Ya no gritaba, pero su voz llegaba como mínimo cuatro mesas más allá. La gente había dejado los cubiertos sobre la mesa y nos miraban con mayor descaro. Hay que admitir que era prácticamente imposible no mirar.

—Quiero irme a casa —dijo mi cuñada bajando el tono casi a un volumen normal.

—Babette —terció Claire, y alargó la mano hasta la de ella—. Querida...

Claire había sido muy oportuna. Sonreí mirando a mi esposa con admiración. El vino tinto se había extendido por el mantel y la mayor parte había fluido hacia Serge.

Mi hermano medio se levantó, creí que por temor a que el vino se le derramara en los pantalones, pero retiró la silla y se puso en pie.

—Ya no puedo más —soltó.

Los tres lo miramos. Cogió la servilleta que tenía en el regazo y la dejó sobre la mesa. Me fijé en que la dame blanche empezaba a derretirse, un hilillo de vainilla se había deslizado por el borde hasta el pie de la copa (¿el vaso?, ¿el cubilete?, ¿cómo se llama eso en el caso de la dame blanche?).;

—Salgo fuera un momento. —Se alejó un paso de la mesa y volvió a acercarse—. Lo lamento —dijo, mirando a Claire y después a mí—. Lamento que las cosas hayan salido de esta manera. Espero que cuando vuelva podamos hablar con más calma de lo que tenemos que hablar.

Supuse que Babette le gritaría algo como: «¡Sí, eso es, vete! ¡Vete de aquí! ¡Así es muy fácil!», pero se abstuvo, lo que lamenté de veras. Hubiera completado el escándalo: un conocido político sale cabizbajo del restaurante mientras su mujer le grita que es un cabrón o un cobarde.
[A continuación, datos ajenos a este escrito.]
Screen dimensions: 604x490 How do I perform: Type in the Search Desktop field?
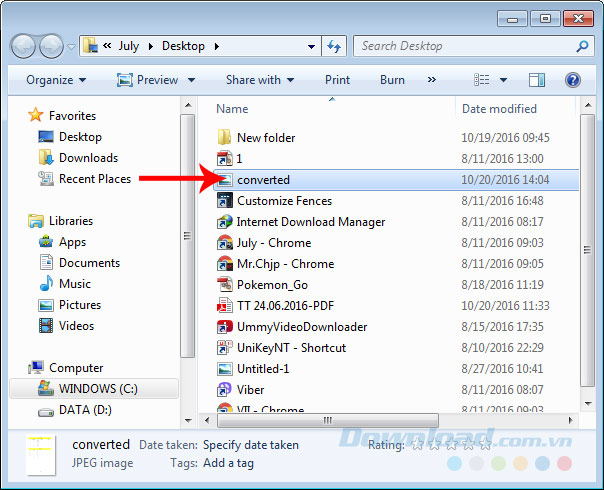pos(465,46)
Aunque no lo publicasen en los periódicos, la historia se extendería como una mancha de aceite, iría de boca en boca, decenas, centenares, quién sabe, quizá miles de potenciales votantes sabrían que Serge Lohman, un tipo corriente, también tenía problemas matrimoniales. Como todo el mundo. Como nosotros.
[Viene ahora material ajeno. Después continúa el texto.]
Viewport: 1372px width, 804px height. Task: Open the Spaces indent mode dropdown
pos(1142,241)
Quién sabe si el hecho de que trascendiera su pelea matrimonial acabaría costándole votos, pensé, o por el contrario le haría ganar unos cuantos. Quizá una discusión de pareja lo hiciese más humano, un matrimonio desdichado podría acercarlo más a los electores. Miré la dame blanche. Un segundo hilillo había resbalado por el pie de la copa hasta alcanzar el mantel.
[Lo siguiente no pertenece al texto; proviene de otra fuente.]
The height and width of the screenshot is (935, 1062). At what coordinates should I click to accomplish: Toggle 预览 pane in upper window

—La Tierra se calienta —dije, señalando el postre de mi hermano, porque me pareció oportuno soltar alguna ocurrencia graciosa—. ¿Lo ves?, no son sandeces que se han puesto de moda, es la pura verdad.

—Paul…

Claire me miró y luego dirigió los ojos hacia Babette, y entonces, al seguir la mirada de mi esposa, me di cuenta de que Babette estaba llorando: al principio quedamente, sólo se advertían los estremecimientos de su cuerpo, pero al poco empezaron a oírse los primeros sollozos.

La gente de las mesas vecinas dejó de comer de nuevo. Un hombre con una camisa roja se inclinó hacia una señora algo mayor (¿su madre tal vez?) sentada frente a él y le susurró algo: No te des la vuelta ahora, pero esa mujer está llorando —o algo parecido—, la mujer de Serge Lohman...

Mientras tanto, Serge aún no se había ido. Seguía allí, con las manos apoyadas en el respaldo de la silla, como si no acabase de decidir si debía cumplir lo dicho ahora que su esposa era presa del llanto.

—Serge, siéntate —dijo Claire sin mirarlo, sin levantar siquiera la cabeza—. Paul. —Me cogió la mano y tiró de ella.

Tardé unos instantes en comprender lo que quería. Debía levantarme. Quería cambiarme el sitio para sentarse al lado de Babette.

Nos levantamos a la vez. Mientras pasábamos el uno junto al otro, Claire volvió a agarrarme la mano, me apretó la muñeca con fuerza y me dio un tirón. Nuestras caras estaban a menos de diez centímetros la una de la otra. Apenas soy más alto que mi mujer, a poco que me inclinase podría haber hundido el rostro en su cabello, algo que en esos momentos necesitaba con urgencia.

—Tenemos un problema —musitó.

No le contesté, me limité a asentir fugazmente con la cabeza.

—Con tu hermano —añadió.

Esperé por si me decía algo más, pero al parecer llevábamos demasiado tiempo de pie junto a la mesa; Claire siguió adelante y se dejó caer en mi silla, al lado de la llorosa Babette.